Fragment tekstu:
Absolwent uczelni wyższej „zachowuje” ubezpieczenie tylko przez 30 dni po zakończeniu nauki. Po tym czasie, jeśli nie ma jeszcze ukończonych 26 lat może być zgłoszony do ubezpieczenia zdrowotnego przez rodzica.
- „Problemu nie ma, jeśli zacznie pracować, gdyż wtedy to pracodawca zgłasza młodego człowieka do ZUS. Jeżeli pracy nie uda mu w ciągu tych 30 dni znaleźć powinien zarejestrować się w urzędzie pracy. Wówczas UP zgłosi go do ubezpieczenia zdrowotnego, co da czas na szukanie zatrudnienia” – wyjaśnia Anna Ilukiewicz, regionalny rzecznik prasowy ZUS w województwie warmińsko-mazurskim.

Fragmenty danych:
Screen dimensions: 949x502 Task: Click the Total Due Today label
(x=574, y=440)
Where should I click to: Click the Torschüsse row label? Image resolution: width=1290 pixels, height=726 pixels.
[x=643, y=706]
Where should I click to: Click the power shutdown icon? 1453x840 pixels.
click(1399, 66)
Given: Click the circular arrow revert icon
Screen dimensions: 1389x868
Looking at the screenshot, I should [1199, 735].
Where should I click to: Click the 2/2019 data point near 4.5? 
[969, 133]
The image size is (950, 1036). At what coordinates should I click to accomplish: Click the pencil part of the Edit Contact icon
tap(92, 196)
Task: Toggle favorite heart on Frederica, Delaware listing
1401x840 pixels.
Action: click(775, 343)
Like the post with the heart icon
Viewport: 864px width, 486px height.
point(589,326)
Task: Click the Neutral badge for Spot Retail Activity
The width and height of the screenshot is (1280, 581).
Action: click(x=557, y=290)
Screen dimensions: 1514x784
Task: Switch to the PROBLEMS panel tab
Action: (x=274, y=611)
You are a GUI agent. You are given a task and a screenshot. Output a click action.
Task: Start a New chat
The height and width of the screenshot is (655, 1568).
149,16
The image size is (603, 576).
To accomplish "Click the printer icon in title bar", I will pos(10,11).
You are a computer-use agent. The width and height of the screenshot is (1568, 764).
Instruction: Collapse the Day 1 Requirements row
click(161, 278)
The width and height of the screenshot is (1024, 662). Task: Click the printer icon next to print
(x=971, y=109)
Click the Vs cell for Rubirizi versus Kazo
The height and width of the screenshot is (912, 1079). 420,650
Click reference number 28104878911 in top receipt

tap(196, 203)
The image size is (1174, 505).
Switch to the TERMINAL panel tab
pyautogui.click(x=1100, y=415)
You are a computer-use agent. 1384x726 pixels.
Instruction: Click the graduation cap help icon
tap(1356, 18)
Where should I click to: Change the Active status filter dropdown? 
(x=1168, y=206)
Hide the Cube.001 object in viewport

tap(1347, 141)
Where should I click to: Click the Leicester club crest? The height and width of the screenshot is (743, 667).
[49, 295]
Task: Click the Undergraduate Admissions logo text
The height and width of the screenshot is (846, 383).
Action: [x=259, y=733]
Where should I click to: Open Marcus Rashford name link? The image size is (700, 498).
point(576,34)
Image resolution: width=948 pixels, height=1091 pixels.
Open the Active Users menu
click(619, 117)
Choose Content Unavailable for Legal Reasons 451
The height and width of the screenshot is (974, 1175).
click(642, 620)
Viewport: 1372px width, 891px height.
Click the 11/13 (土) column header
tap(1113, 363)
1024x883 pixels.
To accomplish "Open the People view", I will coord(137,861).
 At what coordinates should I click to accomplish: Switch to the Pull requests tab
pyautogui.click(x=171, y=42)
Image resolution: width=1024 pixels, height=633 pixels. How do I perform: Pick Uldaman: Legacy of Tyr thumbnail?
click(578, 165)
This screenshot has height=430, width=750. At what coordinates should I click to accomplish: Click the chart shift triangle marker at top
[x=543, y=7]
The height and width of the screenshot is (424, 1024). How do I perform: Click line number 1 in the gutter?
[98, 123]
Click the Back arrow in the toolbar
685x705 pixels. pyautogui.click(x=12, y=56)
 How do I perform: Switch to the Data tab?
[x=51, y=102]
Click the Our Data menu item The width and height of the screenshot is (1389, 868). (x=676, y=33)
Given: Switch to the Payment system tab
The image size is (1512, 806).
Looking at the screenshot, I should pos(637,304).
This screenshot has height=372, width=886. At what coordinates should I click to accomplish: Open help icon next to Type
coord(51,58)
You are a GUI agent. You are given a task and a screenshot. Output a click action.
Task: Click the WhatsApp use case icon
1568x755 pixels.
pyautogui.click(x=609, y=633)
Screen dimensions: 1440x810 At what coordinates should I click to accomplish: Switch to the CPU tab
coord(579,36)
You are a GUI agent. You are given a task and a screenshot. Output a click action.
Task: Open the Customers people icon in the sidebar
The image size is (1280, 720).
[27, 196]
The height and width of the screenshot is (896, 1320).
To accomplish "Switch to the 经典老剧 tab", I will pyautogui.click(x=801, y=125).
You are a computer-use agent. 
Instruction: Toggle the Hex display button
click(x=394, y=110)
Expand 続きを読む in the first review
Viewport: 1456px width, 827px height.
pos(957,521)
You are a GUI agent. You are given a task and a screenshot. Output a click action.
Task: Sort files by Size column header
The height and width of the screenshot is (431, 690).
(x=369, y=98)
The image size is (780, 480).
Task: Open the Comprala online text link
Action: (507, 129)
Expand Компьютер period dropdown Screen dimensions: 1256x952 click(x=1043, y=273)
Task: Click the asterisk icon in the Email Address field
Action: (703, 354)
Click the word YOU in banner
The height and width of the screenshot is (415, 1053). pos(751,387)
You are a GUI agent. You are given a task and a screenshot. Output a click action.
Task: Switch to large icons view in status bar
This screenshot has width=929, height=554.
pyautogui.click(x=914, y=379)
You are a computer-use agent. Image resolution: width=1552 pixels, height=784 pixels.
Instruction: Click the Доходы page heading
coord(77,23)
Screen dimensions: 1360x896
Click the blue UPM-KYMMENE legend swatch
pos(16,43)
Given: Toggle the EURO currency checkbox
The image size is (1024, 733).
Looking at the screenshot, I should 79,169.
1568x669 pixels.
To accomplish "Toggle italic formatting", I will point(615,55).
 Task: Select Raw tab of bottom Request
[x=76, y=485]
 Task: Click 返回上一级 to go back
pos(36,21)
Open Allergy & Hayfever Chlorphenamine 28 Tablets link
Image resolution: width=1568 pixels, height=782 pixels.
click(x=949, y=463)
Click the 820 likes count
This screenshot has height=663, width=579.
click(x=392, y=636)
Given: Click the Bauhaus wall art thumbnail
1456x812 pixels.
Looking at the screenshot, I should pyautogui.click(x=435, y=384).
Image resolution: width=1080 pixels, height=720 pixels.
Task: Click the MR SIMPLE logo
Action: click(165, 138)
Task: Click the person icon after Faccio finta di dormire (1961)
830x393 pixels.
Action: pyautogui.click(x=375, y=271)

Zadanie: Dopisz dalszą część tekstu o ubezpieczeniu zdrowotnym absolwentów uczelni, zaczynając zaraz po jego ostatnim zdaniu.

Wynik zadania:
Wielu studentów zamiast odpoczywać w wakacje - pracuje. Chętnie zatrudniają ich pracodawcy, bowiem za studentów do 26 roku życia zatrudnionych na umowy zlecenia pracodawca nie musi odprowadzać składek na ubezpieczenia społeczne. Nie trzeba za nich także płacić składek na ubezpieczenie zdrowotne. Co więcej, takiej umowy pracodawca w ogóle nie musi takiej „studenckiej umowy” zgłaszać do ZUS. W tym czasie ubezpieczenie student posiada z racji „bycia studentem”, (czyli jest ubezpieczony bezpośrednio przez uczelnię) lub jest zgłoszony do ubezpieczeń społecznych przez swoich rodziców.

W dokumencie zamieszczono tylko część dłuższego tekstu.